> [Problem details]: Given the records below, would you repeat exactly the lines that begin at the one containing "Task: Click the XXL size label" and end at the one containing "Task: Click the VIP3 member badge icon", inclusive?
..........
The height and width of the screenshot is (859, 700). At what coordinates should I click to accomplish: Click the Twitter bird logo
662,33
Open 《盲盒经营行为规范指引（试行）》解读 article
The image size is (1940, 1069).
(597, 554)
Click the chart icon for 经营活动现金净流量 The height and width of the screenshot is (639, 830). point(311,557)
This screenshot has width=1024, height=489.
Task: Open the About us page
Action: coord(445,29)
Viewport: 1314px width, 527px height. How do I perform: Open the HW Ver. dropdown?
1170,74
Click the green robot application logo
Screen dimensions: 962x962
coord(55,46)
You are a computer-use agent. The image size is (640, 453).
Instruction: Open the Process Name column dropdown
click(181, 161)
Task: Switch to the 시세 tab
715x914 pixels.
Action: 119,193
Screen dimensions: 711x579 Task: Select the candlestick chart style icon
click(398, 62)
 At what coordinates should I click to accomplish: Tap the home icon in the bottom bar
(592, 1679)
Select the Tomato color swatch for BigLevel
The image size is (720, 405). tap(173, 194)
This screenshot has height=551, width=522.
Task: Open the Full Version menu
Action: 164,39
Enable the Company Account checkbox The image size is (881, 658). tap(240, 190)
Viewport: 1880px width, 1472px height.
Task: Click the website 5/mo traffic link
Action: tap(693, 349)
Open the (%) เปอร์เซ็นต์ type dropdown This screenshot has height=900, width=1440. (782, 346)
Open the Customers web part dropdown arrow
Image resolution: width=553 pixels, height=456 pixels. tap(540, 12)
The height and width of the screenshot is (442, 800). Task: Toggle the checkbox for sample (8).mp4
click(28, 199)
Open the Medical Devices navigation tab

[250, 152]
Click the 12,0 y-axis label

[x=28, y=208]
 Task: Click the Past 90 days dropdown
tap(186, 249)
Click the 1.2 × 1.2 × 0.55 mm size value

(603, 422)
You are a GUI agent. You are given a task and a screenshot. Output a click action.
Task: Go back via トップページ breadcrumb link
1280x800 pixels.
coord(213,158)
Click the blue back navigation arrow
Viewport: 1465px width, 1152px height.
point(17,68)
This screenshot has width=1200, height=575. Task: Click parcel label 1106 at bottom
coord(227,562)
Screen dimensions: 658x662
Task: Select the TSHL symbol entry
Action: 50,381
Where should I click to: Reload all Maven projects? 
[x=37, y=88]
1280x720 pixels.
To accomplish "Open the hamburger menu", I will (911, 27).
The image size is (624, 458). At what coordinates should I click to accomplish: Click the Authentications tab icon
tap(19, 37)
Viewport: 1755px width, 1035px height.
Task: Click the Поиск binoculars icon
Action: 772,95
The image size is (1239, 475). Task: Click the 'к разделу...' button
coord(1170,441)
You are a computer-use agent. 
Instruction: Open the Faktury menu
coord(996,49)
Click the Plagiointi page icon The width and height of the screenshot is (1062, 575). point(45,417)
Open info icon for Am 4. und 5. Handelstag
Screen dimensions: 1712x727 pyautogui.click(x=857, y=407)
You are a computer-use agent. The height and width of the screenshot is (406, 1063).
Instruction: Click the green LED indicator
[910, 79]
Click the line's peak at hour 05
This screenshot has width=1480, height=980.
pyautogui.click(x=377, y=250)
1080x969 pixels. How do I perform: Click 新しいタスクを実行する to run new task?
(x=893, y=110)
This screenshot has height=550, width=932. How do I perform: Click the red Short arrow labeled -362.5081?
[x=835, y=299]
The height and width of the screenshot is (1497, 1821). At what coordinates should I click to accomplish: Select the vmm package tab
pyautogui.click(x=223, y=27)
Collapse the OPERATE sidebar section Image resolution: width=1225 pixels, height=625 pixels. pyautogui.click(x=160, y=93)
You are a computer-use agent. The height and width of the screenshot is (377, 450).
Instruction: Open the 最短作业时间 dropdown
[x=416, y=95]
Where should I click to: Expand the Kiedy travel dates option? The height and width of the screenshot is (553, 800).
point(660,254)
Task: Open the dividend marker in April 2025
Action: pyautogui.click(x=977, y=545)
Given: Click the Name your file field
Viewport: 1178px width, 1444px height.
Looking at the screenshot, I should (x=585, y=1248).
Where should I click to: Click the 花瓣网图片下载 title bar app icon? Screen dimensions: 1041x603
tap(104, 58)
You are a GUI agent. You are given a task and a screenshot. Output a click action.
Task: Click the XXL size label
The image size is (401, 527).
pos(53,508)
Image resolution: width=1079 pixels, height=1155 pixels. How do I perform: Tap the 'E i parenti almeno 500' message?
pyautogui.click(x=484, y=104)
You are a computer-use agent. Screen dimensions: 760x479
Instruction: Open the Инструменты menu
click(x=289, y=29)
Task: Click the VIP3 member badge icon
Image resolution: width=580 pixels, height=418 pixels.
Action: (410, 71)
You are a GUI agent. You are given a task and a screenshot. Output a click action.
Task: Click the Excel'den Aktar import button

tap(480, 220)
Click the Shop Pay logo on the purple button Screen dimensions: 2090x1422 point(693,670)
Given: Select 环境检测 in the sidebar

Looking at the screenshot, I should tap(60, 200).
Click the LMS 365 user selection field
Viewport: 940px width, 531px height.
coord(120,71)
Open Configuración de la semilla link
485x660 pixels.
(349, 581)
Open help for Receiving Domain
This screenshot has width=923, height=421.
..........
> [Written solution]:
Task: Click the XXL size label
The image size is (401, 527).
pos(53,508)
Image resolution: width=1079 pixels, height=1155 pixels. How do I perform: Tap the 'E i parenti almeno 500' message?
pyautogui.click(x=484, y=104)
You are a computer-use agent. Screen dimensions: 760x479
Instruction: Open the Инструменты menu
click(x=289, y=29)
Task: Click the VIP3 member badge icon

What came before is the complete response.